In 1973 he was lured away, to become the editor of a splashy and ambitious new magazine call The Chicagoan, and I was there as a reporter, learning more about his knowledge and enthusiasms, his passions and skills. The magazine was chaotic and folded within 18 months and Christiansen returned to the Daily News, where he was free to cover anything he wanted as critic at large. Bill Newman — a dear man and once called “simply the greatest newspaper writer of his time” by Royko — was the Panorama editor then and we had a fine staff, which included me for a time that ended when the Daily News ceased publication on March 4, 1978.

Director Robert Falls (right) and William L Petersen rehearse a scene from “In the Belly of the Beast” in 1983.

Two days later Christiansen was on the staff of the Chicago Tribune and for some years we were competitors, of sorts. I had gone to the Sun-Times from the Daily News and reviewed plays when the paper’s lead critic, the late Glenna Syse, was unavailable.

Christiansen and I were at dozens of opening nights together. One of the most memorable was at Wisdom Bridge Theatre in 1983. In an upstairs space on Howard Street, I sat with Christiansen and my father and watched Bill Petersen give an astonishing portrayal of condemned killer Jack Henry Abbott in “In the Belly of the Beast,” directed by Bob Falls.

I raved about it in print and so did Christiansen, writing: “Driving back to the office to file my review after the play’s opening night, I had to pull over to the side of the road and rest there for a few minutes in order to collect myself.” From that night on, the theater community referred to a rave review from Christiansen as a “pullover.”

As Jones wrote, he was “always gentle and respectful in rhetorical tone, Christiansen epitomized what is often described as old-school reviewing.”

But when needed, he could be harsh. One memorably stinging example is in his 1985 review of the Remains Theatre production of a play titled “White Biting Dog.” He wrote, “(The play concerns) the sadomasochistic loves of a household of loathsome loons. … (The playwright) knows only the grotesque, but even her most outlandish creations have no point or purpose to their oddities. … The play offers only garbage. Intensity of emotion is reserved strictly for revulsion. … The Remains actors bravely or foolishly scream, howl and yap their impossible speeches.”

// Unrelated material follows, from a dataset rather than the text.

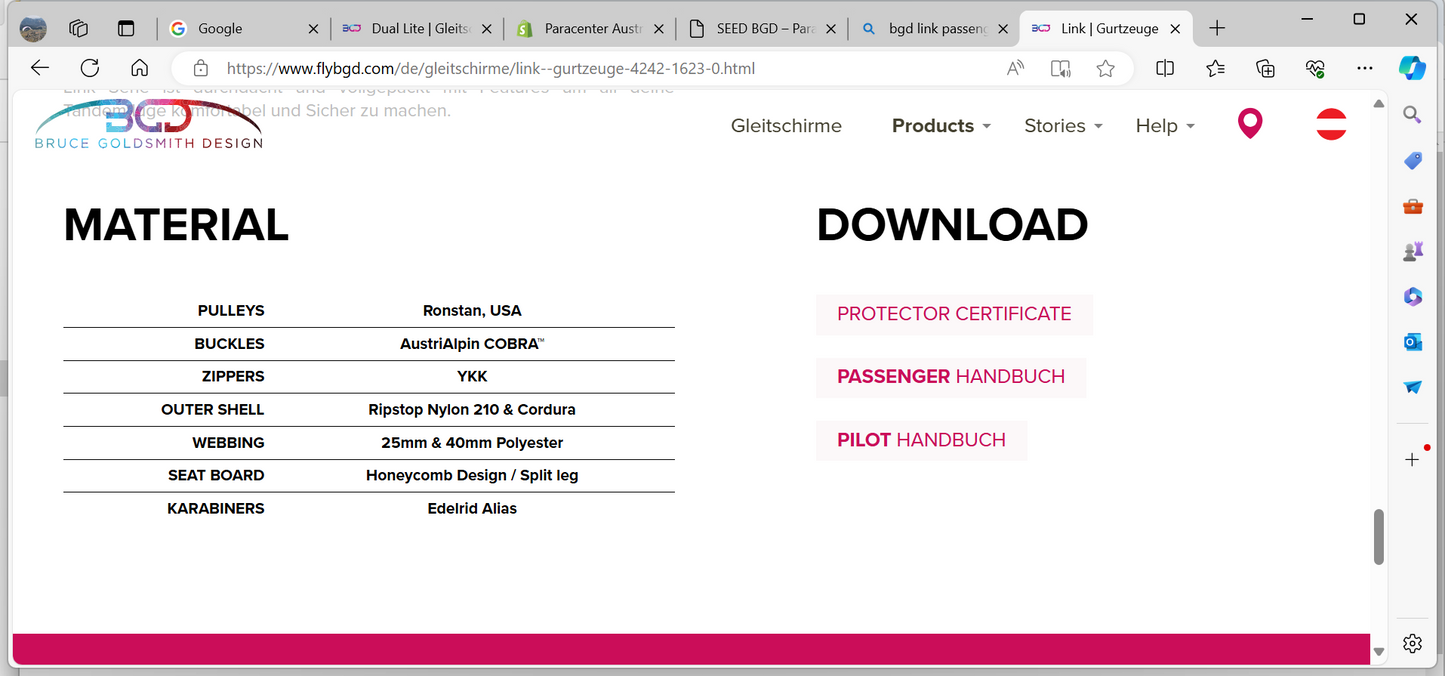Click the Austrian flag language icon
The width and height of the screenshot is (1445, 676).
(1330, 125)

Christiansen retired from the Tribune in 2002 after 45 years in the newspaper business. He then wrote a spectacular book, “A Theater of Our Own: A History and a Memoir of 1,001 Nights in Chicago.” At the time, he told me of his first encounter with professional theater.

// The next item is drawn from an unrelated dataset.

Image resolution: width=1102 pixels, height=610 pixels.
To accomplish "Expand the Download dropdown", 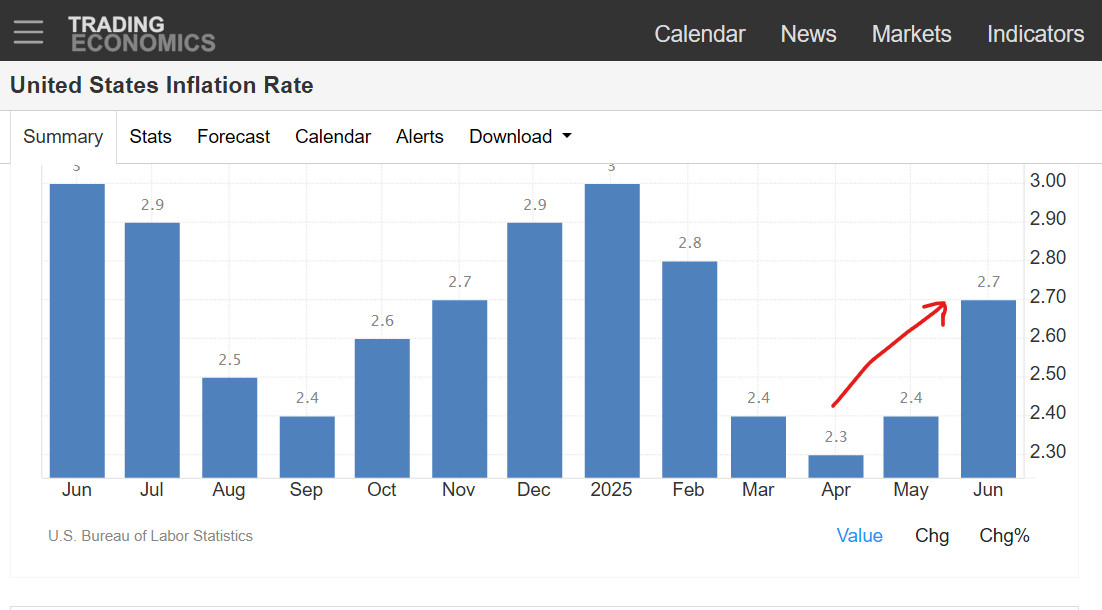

“A production of ‘Oklahoma’,” he said. “Before I was allowed to go, my mother had to make sure there were no dirty words in it. I was still able to see it even though it had one ‘damn.'”

He told me a lot of things, many of which have made me, I like to believe, a better newspaperman and better person. He could be charmingly, tearfully sentimental, a trait that further endeared him to people. But even some of his closest friends were mystified by his friendship with Royko. They seemed so vastly different, tough and tender respectively.

Over the years I learned that the basis of their friendship was formed at the City News Bureau, then extending to the Daily News and later at the Tribune. “When Mike started his column, he told me he thought that Mike Royko was too dull a byline,” Christiansen told me. “He said he wanted something classier and folksier for a first name, maybe something distinctive like ‘Theo’ of actor/singer Theo Bikel. So, after some lively talk, we hit upon ‘Meeko.’ It delighted us both, and that, for me, was his name ever after.”

That’s a great story and whenever these two would run into one another, often outside the Tribune Tower, there would be palpable affection and hugs, the word “Meeko” clearly heard, above the rush of traffic and along with the sounds of their mutual laughter.